The Kynurenine Pathway Metabolites QA and KYNA induce senescence in Bone Marrow Stem Cells through the AhR Pathway

Cell senescence is emerging as a critical factor in the pathophysiology of aging bone loss. We have shown that the essential amino acid tryptophan is metabolized by IDO-1 in the periphery to generate kynurenine (KYN), and that KYN can signal though the aryl hydrocarbon receptor (AhR) transcription factor pathway to inhibit osteogenesis in bone marrow MSCs via epigenetic regulation of osteogenic genes, while also upregulating osteoclastogenic transcription factors and genes driving osteoclast activity. Further, we recently showed that KYN acting via AhR inhibits MSC autophagy while inducing senescence.

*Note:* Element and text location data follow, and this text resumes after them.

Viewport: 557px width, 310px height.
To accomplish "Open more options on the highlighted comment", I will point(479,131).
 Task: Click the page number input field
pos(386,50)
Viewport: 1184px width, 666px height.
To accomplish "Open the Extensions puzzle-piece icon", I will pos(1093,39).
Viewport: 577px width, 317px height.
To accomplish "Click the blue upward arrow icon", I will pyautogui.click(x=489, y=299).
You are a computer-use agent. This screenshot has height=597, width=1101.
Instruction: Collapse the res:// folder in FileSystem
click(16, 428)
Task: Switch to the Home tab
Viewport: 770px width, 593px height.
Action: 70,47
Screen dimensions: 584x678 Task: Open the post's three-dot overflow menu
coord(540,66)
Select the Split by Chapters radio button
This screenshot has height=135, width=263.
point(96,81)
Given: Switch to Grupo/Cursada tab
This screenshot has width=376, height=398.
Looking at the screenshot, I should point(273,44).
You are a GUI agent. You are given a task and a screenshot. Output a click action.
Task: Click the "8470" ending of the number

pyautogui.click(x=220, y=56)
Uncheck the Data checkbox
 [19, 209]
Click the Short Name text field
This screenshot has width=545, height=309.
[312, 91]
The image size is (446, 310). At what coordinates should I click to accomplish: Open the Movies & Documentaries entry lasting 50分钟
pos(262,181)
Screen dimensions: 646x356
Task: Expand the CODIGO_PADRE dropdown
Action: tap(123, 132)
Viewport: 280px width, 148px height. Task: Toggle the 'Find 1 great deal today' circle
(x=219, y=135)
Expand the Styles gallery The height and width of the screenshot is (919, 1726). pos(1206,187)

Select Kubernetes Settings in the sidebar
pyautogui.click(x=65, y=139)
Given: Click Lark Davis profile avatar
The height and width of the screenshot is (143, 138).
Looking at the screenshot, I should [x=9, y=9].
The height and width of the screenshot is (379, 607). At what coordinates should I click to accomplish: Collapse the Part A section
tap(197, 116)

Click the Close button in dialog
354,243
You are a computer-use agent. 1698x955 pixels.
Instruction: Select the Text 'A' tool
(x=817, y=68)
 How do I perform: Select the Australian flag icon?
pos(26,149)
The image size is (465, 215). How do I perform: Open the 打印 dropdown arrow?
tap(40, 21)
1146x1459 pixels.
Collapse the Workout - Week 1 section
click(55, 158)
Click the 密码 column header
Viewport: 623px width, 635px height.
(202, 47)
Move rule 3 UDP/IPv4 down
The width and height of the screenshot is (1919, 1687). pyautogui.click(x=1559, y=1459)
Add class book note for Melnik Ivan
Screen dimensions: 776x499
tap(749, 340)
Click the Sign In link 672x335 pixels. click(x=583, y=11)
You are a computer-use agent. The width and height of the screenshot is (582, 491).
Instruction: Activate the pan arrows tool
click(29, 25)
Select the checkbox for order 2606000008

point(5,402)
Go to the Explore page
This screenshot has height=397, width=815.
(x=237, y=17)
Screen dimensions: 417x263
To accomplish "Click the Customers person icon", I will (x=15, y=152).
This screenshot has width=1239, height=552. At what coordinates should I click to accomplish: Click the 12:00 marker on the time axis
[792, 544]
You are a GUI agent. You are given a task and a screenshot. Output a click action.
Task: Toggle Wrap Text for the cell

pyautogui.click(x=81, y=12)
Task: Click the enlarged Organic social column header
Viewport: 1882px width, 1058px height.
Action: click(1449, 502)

Here we demonstrate that KYN metabolites downstream from KYN act via the AhR signaling pathway to inhibit autophagy and induce SASP expression and drive senescence in murine and human bone marrow MSCs. We focused on two of these metabolites, quinolinic acid (QA) and kynurenic acid (KYNA) and investigated their effects on BMSC cellular function. We demonstrated that both kynurenine pathway metabolites QA and KYNA increase biomarkers for senescence including beta-galactosidase, p21/Cdkn1 and other SASPs such as PAI-1 and TIMP-2, as well as nuclear DNA damage leading to senescent markers like H2A Ser139 phosphorylation, and the accumulation of senescence-associated hetero chromatin foci (SAHF) with H3K9-me3 labeling. Then upon treatment with the AhR inhibitor 3’4’-DMF the disruption of autophagy and induction of senescent biomarkers was blocked. Like KYN, the effects of QA and KYNA were mediated through the AhR receptor. Therefore, this presents novel therapeutic targets linked to KYN metabolite signaling via AhR to prevent senescence and bone loss.